INPUT FOR THIS TASK =
*****

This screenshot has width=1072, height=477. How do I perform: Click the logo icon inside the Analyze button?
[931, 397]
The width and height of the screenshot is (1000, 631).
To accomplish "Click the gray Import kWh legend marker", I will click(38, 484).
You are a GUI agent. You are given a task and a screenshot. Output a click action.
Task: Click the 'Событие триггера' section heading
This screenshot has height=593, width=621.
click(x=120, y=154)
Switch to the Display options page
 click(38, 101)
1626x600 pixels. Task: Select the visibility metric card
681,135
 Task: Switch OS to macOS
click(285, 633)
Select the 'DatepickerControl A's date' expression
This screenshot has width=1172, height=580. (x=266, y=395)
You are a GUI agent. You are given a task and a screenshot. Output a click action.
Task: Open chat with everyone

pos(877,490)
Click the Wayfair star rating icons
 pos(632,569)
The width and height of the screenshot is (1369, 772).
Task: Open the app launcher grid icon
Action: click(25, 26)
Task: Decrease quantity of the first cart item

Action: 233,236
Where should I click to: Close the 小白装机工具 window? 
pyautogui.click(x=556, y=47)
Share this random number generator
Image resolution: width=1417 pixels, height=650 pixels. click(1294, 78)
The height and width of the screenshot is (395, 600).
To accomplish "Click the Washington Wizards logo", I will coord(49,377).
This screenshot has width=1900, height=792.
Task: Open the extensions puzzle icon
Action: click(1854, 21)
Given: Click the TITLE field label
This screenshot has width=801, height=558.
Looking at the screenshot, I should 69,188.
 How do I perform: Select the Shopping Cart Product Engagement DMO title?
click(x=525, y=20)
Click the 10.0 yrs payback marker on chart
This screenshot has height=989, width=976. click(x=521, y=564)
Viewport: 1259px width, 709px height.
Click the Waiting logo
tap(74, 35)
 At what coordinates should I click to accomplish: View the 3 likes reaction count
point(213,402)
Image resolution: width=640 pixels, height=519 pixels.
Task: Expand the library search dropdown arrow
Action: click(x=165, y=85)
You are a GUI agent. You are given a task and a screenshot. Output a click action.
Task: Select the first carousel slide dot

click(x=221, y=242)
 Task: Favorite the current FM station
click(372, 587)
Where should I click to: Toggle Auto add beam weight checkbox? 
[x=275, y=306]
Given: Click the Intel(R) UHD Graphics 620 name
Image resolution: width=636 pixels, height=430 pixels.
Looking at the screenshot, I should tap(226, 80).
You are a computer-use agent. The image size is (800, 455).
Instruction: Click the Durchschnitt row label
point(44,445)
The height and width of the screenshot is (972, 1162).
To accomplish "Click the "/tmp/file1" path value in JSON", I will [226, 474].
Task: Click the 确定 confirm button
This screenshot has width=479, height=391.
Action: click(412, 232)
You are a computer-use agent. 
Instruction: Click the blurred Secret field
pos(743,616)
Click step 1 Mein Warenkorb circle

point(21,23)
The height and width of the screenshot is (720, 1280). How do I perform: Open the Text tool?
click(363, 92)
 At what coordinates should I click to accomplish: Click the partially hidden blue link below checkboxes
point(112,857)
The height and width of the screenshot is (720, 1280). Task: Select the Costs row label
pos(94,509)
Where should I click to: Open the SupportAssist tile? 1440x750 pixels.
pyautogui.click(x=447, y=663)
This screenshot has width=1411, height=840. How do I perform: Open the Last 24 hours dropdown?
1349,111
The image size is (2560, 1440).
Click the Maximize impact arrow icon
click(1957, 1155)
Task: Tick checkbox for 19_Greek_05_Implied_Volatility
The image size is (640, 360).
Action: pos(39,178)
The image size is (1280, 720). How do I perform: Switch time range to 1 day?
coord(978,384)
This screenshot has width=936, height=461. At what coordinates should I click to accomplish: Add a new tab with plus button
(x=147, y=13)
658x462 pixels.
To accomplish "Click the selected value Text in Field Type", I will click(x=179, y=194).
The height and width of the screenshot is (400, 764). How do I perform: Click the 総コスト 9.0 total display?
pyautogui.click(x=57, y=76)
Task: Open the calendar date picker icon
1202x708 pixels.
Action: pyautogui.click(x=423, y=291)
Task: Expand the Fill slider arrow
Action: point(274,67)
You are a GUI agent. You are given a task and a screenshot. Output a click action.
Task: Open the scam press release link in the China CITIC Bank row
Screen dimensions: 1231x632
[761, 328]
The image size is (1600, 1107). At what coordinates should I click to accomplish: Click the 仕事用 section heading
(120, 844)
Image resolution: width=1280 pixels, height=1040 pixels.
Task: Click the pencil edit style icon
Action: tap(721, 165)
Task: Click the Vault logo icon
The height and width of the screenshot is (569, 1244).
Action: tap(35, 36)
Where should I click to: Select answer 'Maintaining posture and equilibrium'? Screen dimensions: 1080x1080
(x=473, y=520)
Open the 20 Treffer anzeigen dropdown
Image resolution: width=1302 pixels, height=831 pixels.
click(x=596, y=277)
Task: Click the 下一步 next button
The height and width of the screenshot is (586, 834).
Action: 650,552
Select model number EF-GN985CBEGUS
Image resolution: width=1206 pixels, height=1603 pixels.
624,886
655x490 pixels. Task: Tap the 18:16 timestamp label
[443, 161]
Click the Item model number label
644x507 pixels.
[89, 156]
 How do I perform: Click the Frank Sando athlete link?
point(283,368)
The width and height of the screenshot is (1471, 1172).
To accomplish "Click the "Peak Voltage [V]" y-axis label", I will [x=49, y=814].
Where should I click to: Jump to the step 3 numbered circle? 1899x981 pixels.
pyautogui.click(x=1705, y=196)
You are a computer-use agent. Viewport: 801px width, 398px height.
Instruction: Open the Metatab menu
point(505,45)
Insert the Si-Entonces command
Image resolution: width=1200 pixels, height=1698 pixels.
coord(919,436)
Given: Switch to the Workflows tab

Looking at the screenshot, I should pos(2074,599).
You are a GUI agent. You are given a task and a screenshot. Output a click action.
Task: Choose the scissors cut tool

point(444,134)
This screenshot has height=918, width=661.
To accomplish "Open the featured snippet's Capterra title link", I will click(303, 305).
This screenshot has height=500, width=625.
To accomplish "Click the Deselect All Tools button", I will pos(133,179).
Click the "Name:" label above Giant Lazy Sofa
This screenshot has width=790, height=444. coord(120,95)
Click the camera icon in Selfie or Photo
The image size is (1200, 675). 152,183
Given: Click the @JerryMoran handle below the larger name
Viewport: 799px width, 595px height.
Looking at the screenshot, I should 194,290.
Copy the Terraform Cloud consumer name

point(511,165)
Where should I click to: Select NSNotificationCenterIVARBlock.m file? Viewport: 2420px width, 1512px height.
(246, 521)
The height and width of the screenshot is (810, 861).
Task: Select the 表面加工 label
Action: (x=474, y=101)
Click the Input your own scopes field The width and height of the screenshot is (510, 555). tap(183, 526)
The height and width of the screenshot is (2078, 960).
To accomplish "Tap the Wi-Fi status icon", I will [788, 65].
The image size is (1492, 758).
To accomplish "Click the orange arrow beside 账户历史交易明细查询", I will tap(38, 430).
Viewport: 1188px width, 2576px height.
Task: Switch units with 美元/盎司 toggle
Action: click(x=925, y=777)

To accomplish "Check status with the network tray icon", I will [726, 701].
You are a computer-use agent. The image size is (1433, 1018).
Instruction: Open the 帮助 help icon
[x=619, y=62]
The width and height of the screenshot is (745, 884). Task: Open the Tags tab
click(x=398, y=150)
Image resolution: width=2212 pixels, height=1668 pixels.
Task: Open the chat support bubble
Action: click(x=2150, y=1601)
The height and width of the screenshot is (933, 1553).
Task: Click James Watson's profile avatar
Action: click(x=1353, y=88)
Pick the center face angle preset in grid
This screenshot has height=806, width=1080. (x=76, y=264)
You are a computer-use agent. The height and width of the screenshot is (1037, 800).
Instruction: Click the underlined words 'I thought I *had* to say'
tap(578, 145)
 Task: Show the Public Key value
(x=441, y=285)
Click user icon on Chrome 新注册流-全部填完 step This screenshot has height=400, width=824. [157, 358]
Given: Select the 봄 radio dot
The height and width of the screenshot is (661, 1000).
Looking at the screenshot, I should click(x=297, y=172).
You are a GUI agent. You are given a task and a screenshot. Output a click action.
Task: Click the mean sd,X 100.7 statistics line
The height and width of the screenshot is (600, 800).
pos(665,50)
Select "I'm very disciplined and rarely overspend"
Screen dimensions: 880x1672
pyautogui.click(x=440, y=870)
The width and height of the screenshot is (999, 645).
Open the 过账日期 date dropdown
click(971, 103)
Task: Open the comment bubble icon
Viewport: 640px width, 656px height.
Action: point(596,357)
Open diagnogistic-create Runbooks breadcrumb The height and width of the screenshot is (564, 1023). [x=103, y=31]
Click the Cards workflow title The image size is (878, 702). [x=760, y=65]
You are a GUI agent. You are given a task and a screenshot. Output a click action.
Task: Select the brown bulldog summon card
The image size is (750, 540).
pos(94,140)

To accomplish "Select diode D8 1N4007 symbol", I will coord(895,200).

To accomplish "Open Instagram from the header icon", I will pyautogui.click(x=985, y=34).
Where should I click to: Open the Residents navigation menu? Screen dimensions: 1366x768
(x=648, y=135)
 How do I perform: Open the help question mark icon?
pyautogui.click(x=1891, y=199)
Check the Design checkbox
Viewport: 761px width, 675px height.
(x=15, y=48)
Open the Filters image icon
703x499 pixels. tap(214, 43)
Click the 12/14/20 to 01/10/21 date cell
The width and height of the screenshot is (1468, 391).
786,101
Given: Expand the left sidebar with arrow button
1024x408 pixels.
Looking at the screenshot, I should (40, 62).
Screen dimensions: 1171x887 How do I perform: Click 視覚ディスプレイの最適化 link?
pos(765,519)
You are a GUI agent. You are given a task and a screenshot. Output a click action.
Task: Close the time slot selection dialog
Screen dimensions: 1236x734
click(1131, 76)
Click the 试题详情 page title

*****

Which lines of the records above hold the word "model"? Copy each of them.

SOLVED EXERCISE =
Select model number EF-GN985CBEGUS
Click the Item model number label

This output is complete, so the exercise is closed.